It’s the far distant future. Unfortunately, it takes a while to figure that out. Williams plunges you mid-adventure into the life of Astride, a scholar cum adventurer, whose alleged goal is to study the ecology of implied spaces.

What’s an implied space?

They are often unintentional. The legs of a chair create an implied space where they meet the seat and floor. The space is secondary to the design. Optical illusions are often intentional implied spaces.

Think of your kitchen cabinets. They don’t go all the way to the floor. They have a base set 2-3 inches off the ground. It’s necessary supporting structure for the design, but the design could easily have used the slab of the house as the bottom of your cabinets. Peel up the bottom of your cabinet and you’ll find an implied space, created because the designer wanted to cabinets to start higher up. What lives in that implied space? What flora and fauna have made it home? 

The top triangle is implied by the
interruption of the lines and circles

Hopefully, it’s nothing too terrifying. Dust bunnies that managed to infiltrate gaps (another implied space), a roach or two, more if you’re particularly slovenly or are deliberately providing a breeding ground.

We meet Astride, our hero, as he searches implied spaces and attempts to catalog what lives within. He mostly doesn’t pick fights, but he doesn’t back down either. He’s accompanied on his adventure by Bitsy, his cat and familiar. Astride comes off as a bit of a semi-lovable ass.

Very minor spoilers follow:

He’s on a world in a pocket universe that humans created with the help of 11 shackled orbiting Sol. They’re shackled so they don’t go Skynet on us. We’ve had some very nasty wars between now and Astride’s era including bio wars, conventional wars, and the Ctrl-Alt-Del war. That pushed us to create these pocket universes to help spread humanity off Earth. Less chance of species death.

We have the knowledge and ability to control the fundamental constants of these universes. Change the speed of light, universal gravitation constant, you name it, they’re just numbers.

The AIs control the wormholes. Astride and his contemporaries use them as express service to the pocket universes. Bitsy is an avatar of one of the AIs. That gives Astride a leg up on, well, everybody.

He gets in a few fights, and we learn that he has a superweapon housed in his sword. Point and shoot, and the bad guys vanish through very small wormholes into a dismal pocket universe Bitsy created just for Astride.

Problems arise when bad guys show up with their own superweapons.

Mostly a fun romp with a twist at the end that made me smile and almost love the book.

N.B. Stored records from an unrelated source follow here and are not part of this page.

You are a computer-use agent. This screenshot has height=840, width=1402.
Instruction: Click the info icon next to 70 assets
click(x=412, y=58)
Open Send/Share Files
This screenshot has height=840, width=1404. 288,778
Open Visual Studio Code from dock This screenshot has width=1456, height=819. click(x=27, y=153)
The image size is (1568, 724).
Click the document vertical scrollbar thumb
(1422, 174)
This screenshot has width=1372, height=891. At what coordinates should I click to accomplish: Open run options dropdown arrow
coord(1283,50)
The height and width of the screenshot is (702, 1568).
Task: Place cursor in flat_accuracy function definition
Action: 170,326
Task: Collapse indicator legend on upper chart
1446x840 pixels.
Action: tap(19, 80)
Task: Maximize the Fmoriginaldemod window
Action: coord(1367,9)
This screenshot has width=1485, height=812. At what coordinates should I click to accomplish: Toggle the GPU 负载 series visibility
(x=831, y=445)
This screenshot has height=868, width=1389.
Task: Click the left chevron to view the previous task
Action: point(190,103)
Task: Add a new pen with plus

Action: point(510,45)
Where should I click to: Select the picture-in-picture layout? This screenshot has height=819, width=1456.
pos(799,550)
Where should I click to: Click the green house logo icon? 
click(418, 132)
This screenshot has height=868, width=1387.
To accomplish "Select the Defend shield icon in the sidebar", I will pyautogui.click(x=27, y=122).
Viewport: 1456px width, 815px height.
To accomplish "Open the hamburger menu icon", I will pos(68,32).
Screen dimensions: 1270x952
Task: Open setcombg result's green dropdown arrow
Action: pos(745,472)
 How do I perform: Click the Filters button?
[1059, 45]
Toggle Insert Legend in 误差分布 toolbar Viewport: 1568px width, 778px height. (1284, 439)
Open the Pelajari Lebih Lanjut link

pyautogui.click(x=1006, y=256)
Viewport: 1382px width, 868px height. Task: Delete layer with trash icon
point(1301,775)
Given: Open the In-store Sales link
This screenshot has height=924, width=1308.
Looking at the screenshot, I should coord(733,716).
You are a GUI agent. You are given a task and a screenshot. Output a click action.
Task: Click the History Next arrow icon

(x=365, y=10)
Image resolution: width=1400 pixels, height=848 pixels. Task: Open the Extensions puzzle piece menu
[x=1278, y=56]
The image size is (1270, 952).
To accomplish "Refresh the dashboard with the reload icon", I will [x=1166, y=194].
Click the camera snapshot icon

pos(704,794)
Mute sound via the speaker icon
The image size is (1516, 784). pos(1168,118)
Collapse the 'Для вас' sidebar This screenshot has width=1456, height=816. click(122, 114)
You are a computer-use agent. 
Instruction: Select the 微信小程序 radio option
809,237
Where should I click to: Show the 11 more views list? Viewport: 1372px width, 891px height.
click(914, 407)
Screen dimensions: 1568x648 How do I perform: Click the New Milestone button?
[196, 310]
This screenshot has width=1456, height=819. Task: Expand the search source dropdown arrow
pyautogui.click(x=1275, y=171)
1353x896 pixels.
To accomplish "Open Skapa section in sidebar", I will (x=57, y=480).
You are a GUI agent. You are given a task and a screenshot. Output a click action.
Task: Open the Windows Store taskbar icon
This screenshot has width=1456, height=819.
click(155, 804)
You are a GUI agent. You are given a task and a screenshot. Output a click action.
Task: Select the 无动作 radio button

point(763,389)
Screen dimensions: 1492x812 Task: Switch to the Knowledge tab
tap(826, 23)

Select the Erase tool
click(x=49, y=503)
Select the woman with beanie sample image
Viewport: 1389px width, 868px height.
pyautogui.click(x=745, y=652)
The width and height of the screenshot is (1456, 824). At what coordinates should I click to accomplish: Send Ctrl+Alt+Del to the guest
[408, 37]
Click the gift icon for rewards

The story is a 6 on the Feral scale. It has a few flaws I couldn’t quite forgive.

The science is surprisingly strong, if outdated in some cases. Another 6 here.

Major spoilers and gripes follow.

We never get a satisfying explanation regarding the first bad guys we meet. They are blue-skinned priests with their own little wormhole projectors built into spheres attached to their index fingers by tendrils of flesh. Why? If you’re launching a covert plan for the conversion of all of humanity, why choose sharp-fanged, blue-skinned creatures with strange balls hanging from their fingers? They’re not going to stand out at all…

Humanity is nearly immortal – just need to make sure your backup is current and that someone knows when to throw the switch to create your new body from a Pool of Life. We can load these digital copies onto a hard drive and send them off to other stars, but for the most part, don’t. 

One does get sent off to Epsilon Eridani. Sci Fi authors like it because it’s only 10.5 light years away and we can see it with the naked eye. It’s a youngish star with much higher variability than Sol. Bad neighborhood for a new colony. If we’re so advanced as to be making wormholes and pocket universes controlled by AIs, wouldn’t we think about stellar variability? Disaster ensues for the colonists, all 40 million of them, when a massive flare erupts. So, Williams knows about Epsilon Eridani’s variability, but makes his entire fictional future so ignorant as to ignore that tidbit.

On the left, Epsilon Eridani, on the right, Sol. A simple comparison of the relative sizes and colors.

One last gripe. Beyond sex, women play a very small role in Implied Spaces. The only female character of note is mostly a foil for Astride’s wit and throws herself into a couple of bottles of gin when she gets the bad news of the story.

I’ve read some great reviews of William’s other works. Based on this one, I’ll hold off for a bit.